Task to carry out => Word for word, restate the lines of the data below between those holding "The image size" and "The height and", inclusive; pictures do not belong in the copy.

Data for analysis =>
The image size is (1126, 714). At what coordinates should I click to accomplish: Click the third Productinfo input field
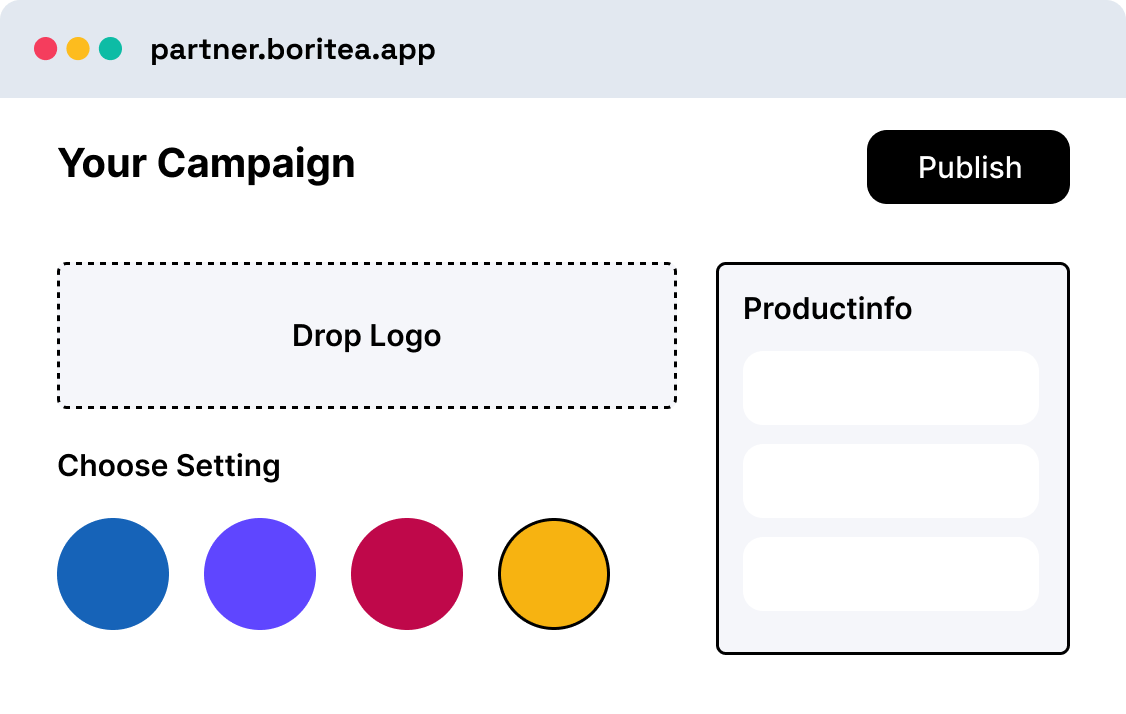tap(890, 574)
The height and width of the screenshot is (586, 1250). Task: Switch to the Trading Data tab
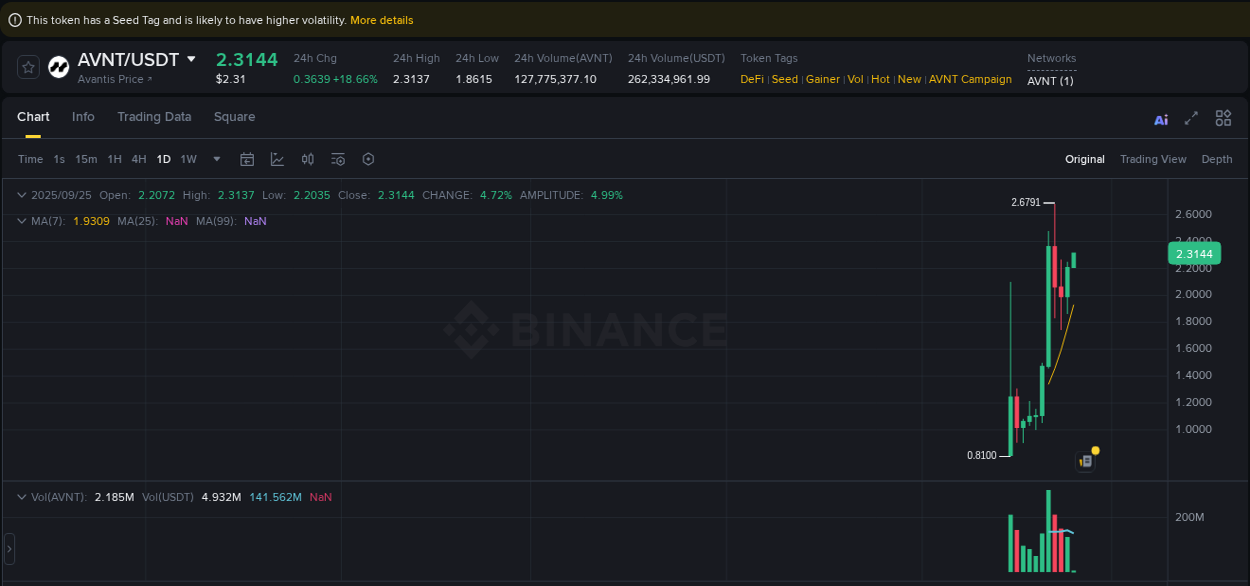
--
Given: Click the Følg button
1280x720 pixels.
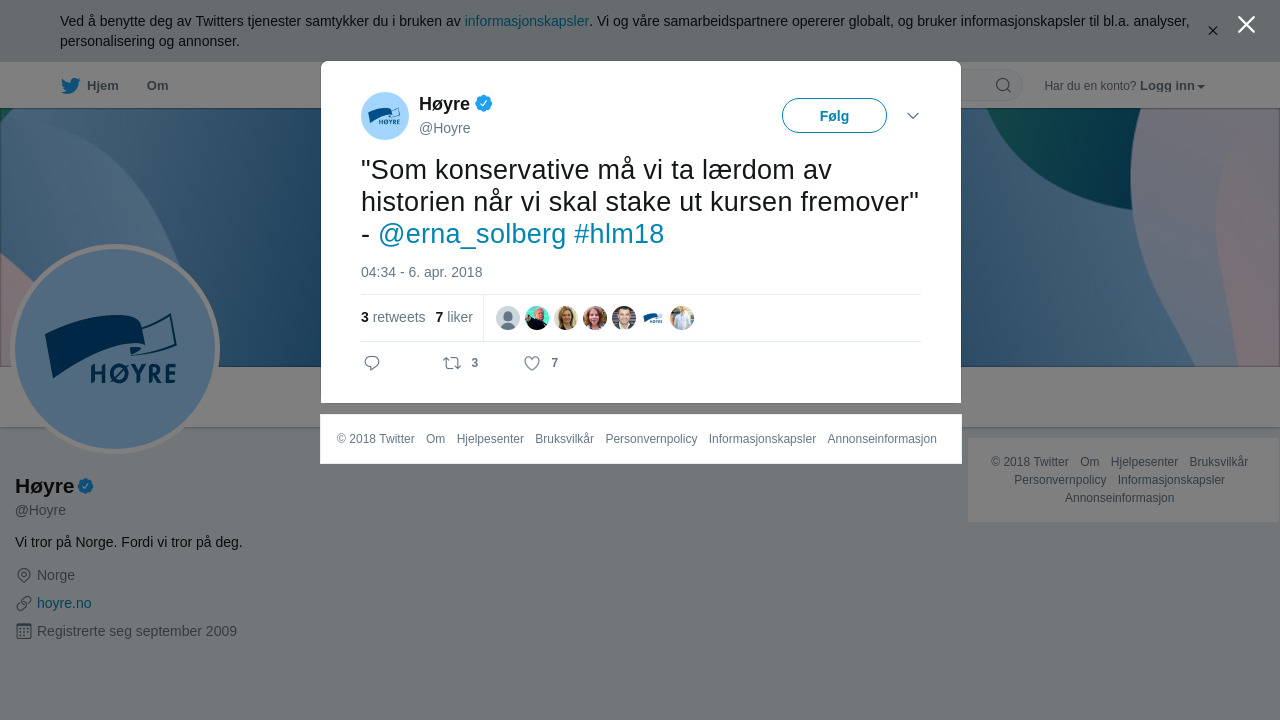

Exercise result =>
The image size is (1126, 714). At what coordinates should I click to accomplish: Click the third Productinfo input field
tap(890, 574)
The height and width of the screenshot is (586, 1250). Task: Switch to the Trading Data tab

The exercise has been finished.